Reported gene set: ABCC8, EIF2AK3, FOXP3, GATA4, GATA6, GCK, GLIS3, HNF1B, IER3IP1, INS, INS-IGF2, KCNJ11, MNX1, NEUROD1, NEUROG3, NKX2-2, PDX1, PTF1A, RFX6, SLC19A2, SLC2A2, WFS1, ZFP57

 

Limitations: 

This testing is performed on an exome backbone with analysis restricted to the panel genes. This method can detect single nucleotide variants (SNVs), small deletions, small insertions, and copy number variants in the regions targeted. Some regions cannot be efficiently captured due to sequence homology or sequence properties. This method will not detect large insertions and deletions, complex indels, structural variants (e.g. inversions, translocations), short tandem repeats, or other complex variants. Variants located outside of targeted regions will not be detected.

 

Based on validation studies, the bioinformatics pipeline showed precision and detection >99% for SNVs in regions with coverage greater than 20x and high mapping quality. Sensitivity for CNVs involving multiple genes is >99% and sensitivity for intragenic CNVs is >90%. Mosaic sequence variants present at <25% allele frequency may not be reliably detected, and detection sensitivity is dependent on the nature of the variant. The sensitivity of detection of mosaic copy number variants has not been evaluated.

Reference Range

Interpretive report will be provided. Variants are not reported if they are considered benign.

Requisition

Molecular Genetics

Clinical Utility

Clinical features of NDM include intrauterine growth retardation, hyperglycemia, glycosuria, osmotic polyuria, severe dehydration, and failure to thrive. It is a rare condition occurring in one of 100,000 to 500,000 live births.

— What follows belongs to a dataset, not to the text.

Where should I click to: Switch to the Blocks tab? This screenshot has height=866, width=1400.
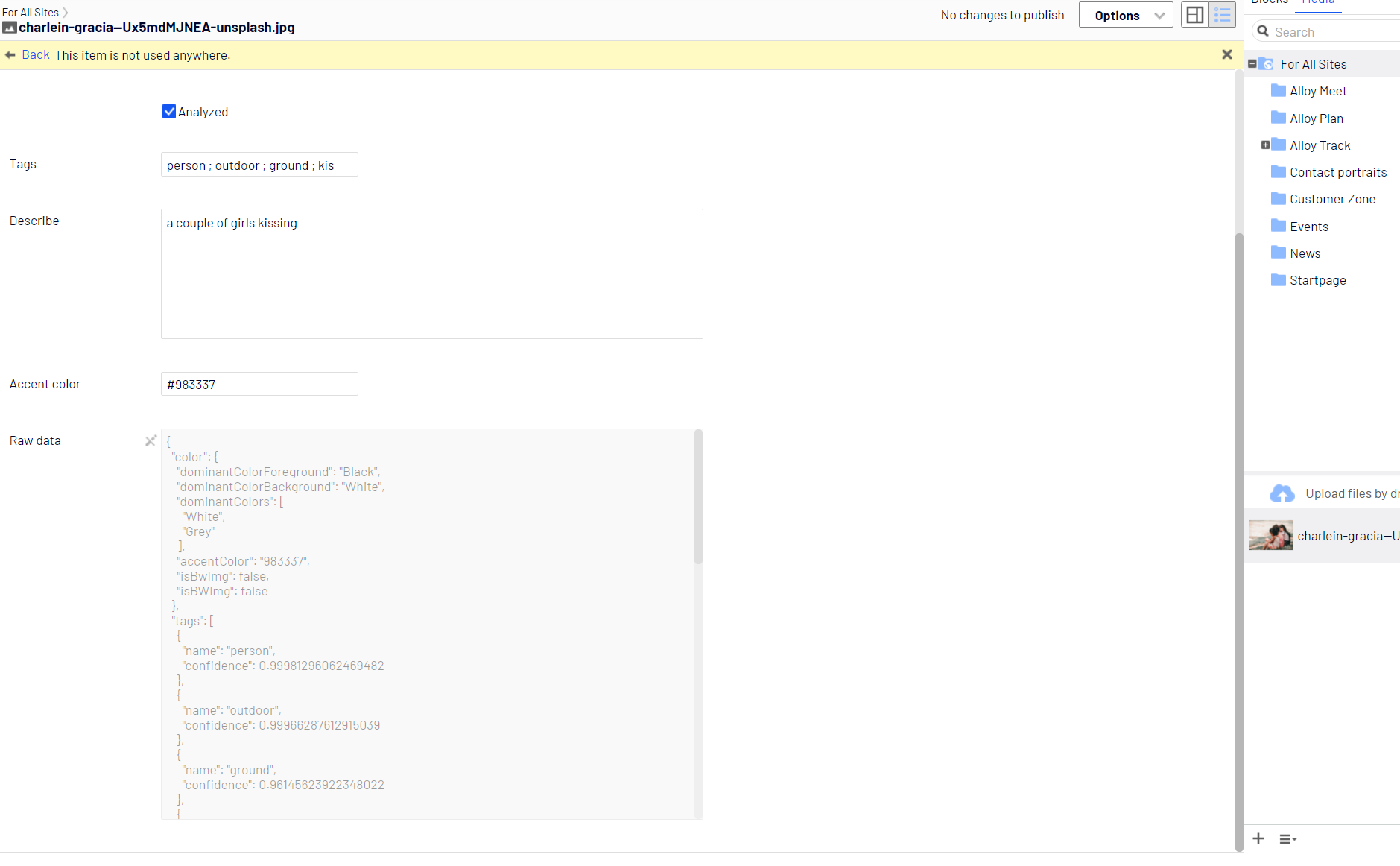click(1270, 2)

About half of NDM cases are classified as transient neonatal diabetes mellitus (TNDM), in which the condition disappears during infancy but can reappear later in life. The remaining cases are life-long and are called permanent neonatal diabetes mellitus (PNDM). Management may be tailored depending on the specific mutations. For example, those with KCNJ11 and ABCC8 mutations can be successfully treated with oral sulfonylureas instead of insulin.